Disjunctive Fallacy, which is a fancy name for when you are presented with two choices, but there are really more. It is also called the Either/Or Fallacy. So, it would be fallacious - bad reasoning - to believe that there are only two when there are more, but a lot of choices are presented like that.
You know what it isn't a disjunctive fallacy? The choice to play the role of the victim or not play the role of the victim. You can make the choice to change your circumstances or change what you believe about your circumstances to get out of the victim mentality.
Victim mentality is when you get stuck in the routine of believing that all these bad things are happening to you when it may be the case that some of them are happening for you. That is, if you have the right perspective or mindset about it. You can choose to view a set of circumstances as an opportunity to change and grow instead of simply accepting it and wallowing in self-pity.
For example, you have a choice to change your health and not just accept things the way they are. You can improve your eating habits (not a diet; you actually have to change your lifestyle, which is better anyway) and you can exercise. It doesn't have to be overnight either. You can gradually change what you eat over time. You can start exercising slowly, modifying the exercises you are doing. That is how you change.

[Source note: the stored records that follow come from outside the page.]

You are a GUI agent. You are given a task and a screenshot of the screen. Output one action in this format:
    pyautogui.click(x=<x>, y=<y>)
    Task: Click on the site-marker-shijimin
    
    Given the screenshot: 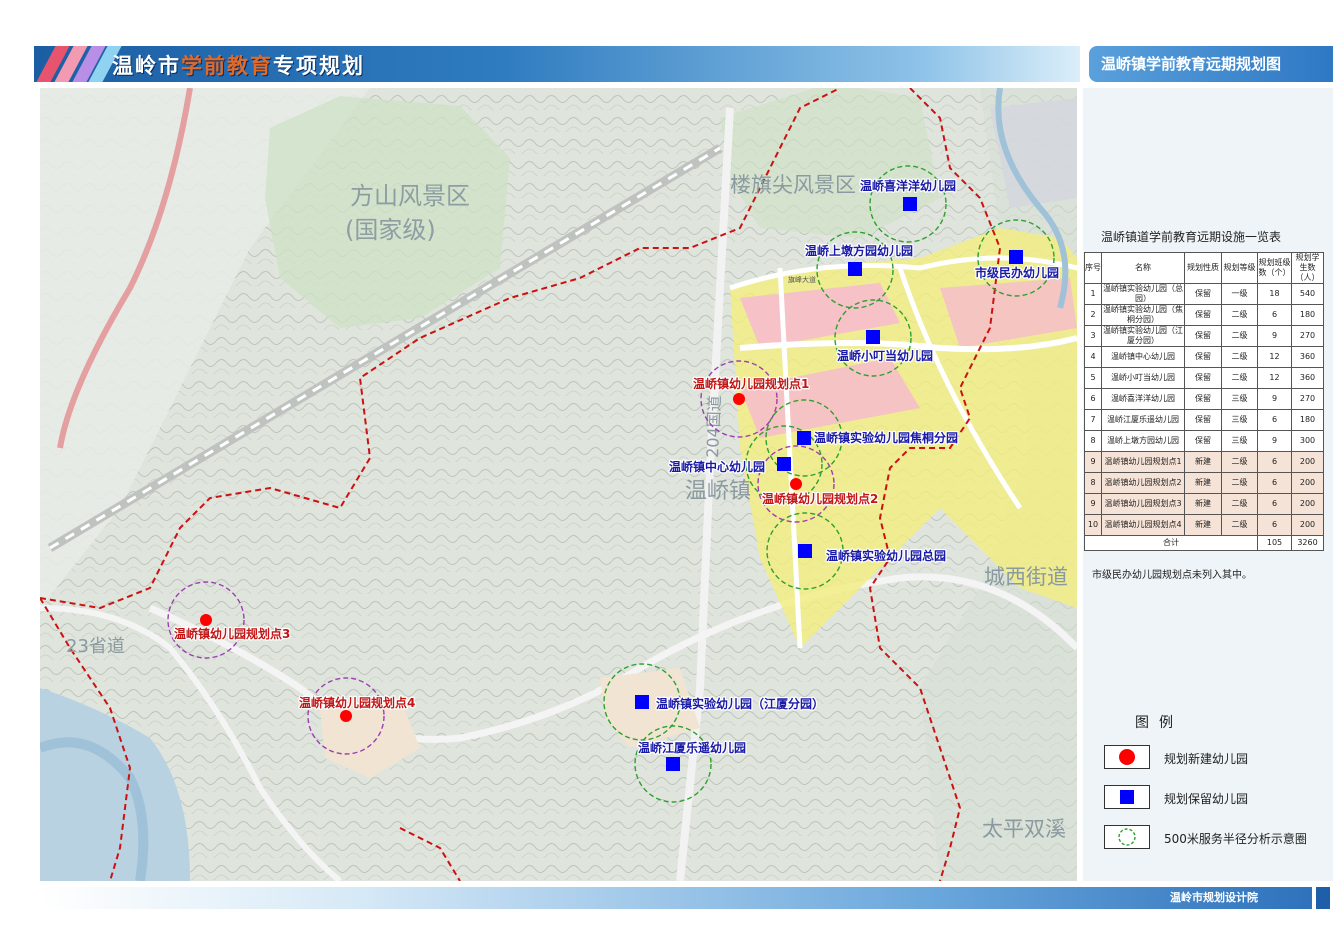 What is the action you would take?
    pyautogui.click(x=1016, y=257)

Another example is self-defense. You can live in fear of being attacked and not being able to protect yourself or you can take some steps to learn how to protect yourself and/or your loved ones. That doesn't mean you have to become some kind of martial arts master. No, but you can take some classes to learn about situational awareness, basic counters to attacks and basic attacks, and/or become certified to carry a handgun and learn how to use it.
My point is simple. Don't be a victim...with anything. You don't have to do that. And, you really only have two options.